Minister’s submissions

  1. The Minister agrees with the applicant’s submissions with respect to the legal test for apprehended bias.

  2. With respect to the applicant’s absence during the Wife’s IMR Interview the Minister says that there is no merit in this contention for the reasons given in relation to ground 1.

  3. With respect to suspected collusion between the applicant and his Wife the Minister submits that the context in which the hypothetical reasonable apprehension is to be considered includes the findings in the RSA Decision that inconsistencies between the stories of the applicant and the Wife lead to the conclusion that the allegations of principal importance had been fabricated. On independent merits review it was, therefore, necessary and appropriate to guard against collusion, which is why the interviews were conducted separately. There were reasonable grounds for the suspicion as to collusion, but in any event the suspicion was allayed.

  4. With respect to the questioning of the applicant and the Wife focussing on inconsistencies the Minister submits that in order to assess the reliability of the allegations it was necessary and appropriate to focus on matters about which both the applicant and the Wife could comment.

  5. With respect to the use of significant disparities to reject all of the claims the Minister submitted that:

    a)the fact is that the IMR simply did not believe the claims of the applicant and the Wife that the applicant was arrested, detained and mistreated. The IMR reached this conclusion because of the significant disparities. This may not have been the only possible conclusion, but was clearly a reasonable conclusion in all the circumstances. The applicant merely speculates that the IMR did not engage in a proper assessment. A fair minded lay observer could not have a reasonable apprehension based on such speculation; and

    b)the IMR’s comments read in full,[128] demonstrate an open and impartial mind to the hypothetical fair minded lay observer.

    [128] IMR Transcript at T31and T52.

  6. With respect to the alleged failure to properly and fairly assess other aspects of the applicant’s claims the Minister submitted that:

    a)the applicant alleges a finding[129] was made without assessment of the effect of the 1997 detention. It is clear, however, that the IMR found with respect to the 1997 detention that, “as he was eventually released from his reporting conditions, he was not suspected by the authorities of having LTTE links or of being a threat to the government.”[130] It is clear that the IMR considered the applicant had been of no interest whatsoever to the government for over a decade and, therefore, he would be unlikely to be detained and interrogated on his return to Sri Lanka; and

    b)there is no merit in the contention that a fair minded lay observer might reasonably apprehend that the IMR did not bring an impartial mind to the applicant’s case, as there are no proper grounds for such an apprehension.

    [129] CB 139.

    [130] CB 136.

Consideration of ground 2

  1. There is no dispute concerning the appropriate test with respect to apprehended bias being that set out in Ex parte H, and cited above.[131]
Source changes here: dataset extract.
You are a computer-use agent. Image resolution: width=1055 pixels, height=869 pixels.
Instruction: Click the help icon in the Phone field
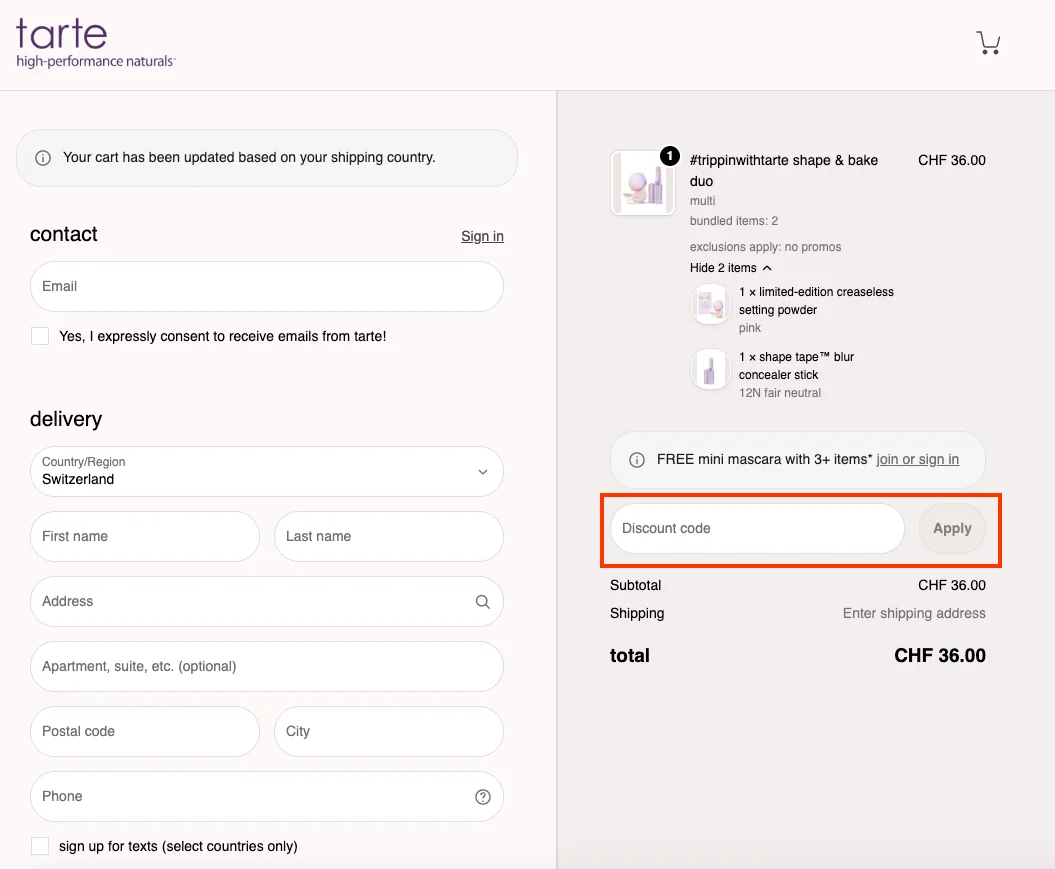pyautogui.click(x=483, y=796)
    [131] See para.62(a) above.

  2. With respect to the IMR requiring the applicant to leave the hearing room whilst the Wife gave evidence, that is procedurally unfair, of itself, for reasons set out above, but not procedurally unfair in all the circumstances of this case, for reasons also set out above. Having regard to the conduct of the matter before the RSA officer, and the content of the RSA Decision, a fair-minded lay observer would appreciate that an issue in these proceedings was the significant disparity in evidence concerning the events surrounding the matters said to give rise to a well founded fear of persecution. The IMR explained the issue of significant disparities in the evidence between the applicant and the Wife at the commencement of the Applicant’s IMR Interview.[132] The IMR also explained this issue to the applicant before adjourning to commence the Wife’s IMR Interview.[133] Thus, whilst it may have been a procedural error of itself, the fair-minded lay person would no doubt have understood why it was that the Wife’s evidence was taken in the absence of the applicant given the IMR’s concerns with respect to evidential disparities. Far from revealing apprehended bias, the fair-minded lay observer would be likely to apprehend that the IMR was minded to grant the application, save for the issue of the evidential disparities, about which the IMR, not unnaturally, needed to be satisfied, particularly given the RSA Decision. The IMR’s questioning was directed towards the evidential disparities because those disparities were effectively the only matters in issue.[134] The IMR’s questioning was “not … for the purpose of curtailing the applicant’s right to a fair hearing nor was it a manifestation of a disposition against the applicant.”[135]

    [132] IMR Transcript at T2.

    [133] IMR Transcript at T31-32.

    [134] IMR Transcript at T29-30 and T57-58.

    [135] Naisauvou FCR at 443 per Moore J; FCA at para.31 per Moore J.

  3. The suggestion that a fair-minded lay observer would consider that the IMR had not engaged in a proper assessment of the evidence is, in the Court’s view, without foundation. The IMR, both at the Applicant’s IMR Interview and the Wife’s IMR Interview, has exhaustively dealt with the evidence, and put matters adverse to the applicant, both at the Applicant’s IMR Interview and subsequently in the 9 February 2011 Letter. Ultimately, what the applicant seeks to have the Court do in this case is re-assess the evidence under the guise of apprehended bias. To do so would be to impermissibly re-weigh the evidence,[136] and to engage in impermissible merits review.[137]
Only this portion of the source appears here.